HLPP 2024 Keynote

DataFlow-Threads (DF-Threads): An Execution Model for Scalable Systems

Abstract

Dataflow techniques have been investigated across various levels of granularity. 

At the instruction level, superscalar processors have successfully implemented this by allowing instructions to execute out-of-order as soon as their operands are ready. 

Programming models like OmpSs2 and OpenMP manage data flow among tasks and schedule potentially large sets of instructions (dataflow/asynchronous tasks) across available computational units such as CPU cores, GPU cores, and accelerators.
Despite these advances, the hardware-software interface still lacks: i) a clean and efficient interface to manage thread-level parallelization and ii) a universally accepted memory consistency model.
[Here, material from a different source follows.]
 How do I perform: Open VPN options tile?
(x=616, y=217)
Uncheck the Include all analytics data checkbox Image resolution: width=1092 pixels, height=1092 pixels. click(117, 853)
These challenges are largely due to the need for synchronization, consistency, and coherency – a long-standing issue intensified by the widespread use of cost-effective, massively parallel systems and domain-specific accelerators.
TERAFLUX and AXIOM projects have explored DataFlow-Threads (DF-Threads) as a potential solution for enhancing performance scalability while providing a simple interface for future massively parallel systems.

DF-Threads can be integrated into the architecture with a few new instructions, thereby extending existing processors to offer more efficient and effective parallelism.
Our experiments demonstrate nearly perfect scalability for systems with over 1000 general-purpose x86_64 (extended) cores running on off-the-shelf Linux-based operating systems.

Could DF-Threads represent a simpler and more efficient method for deploying highly scalable general-purpose systems?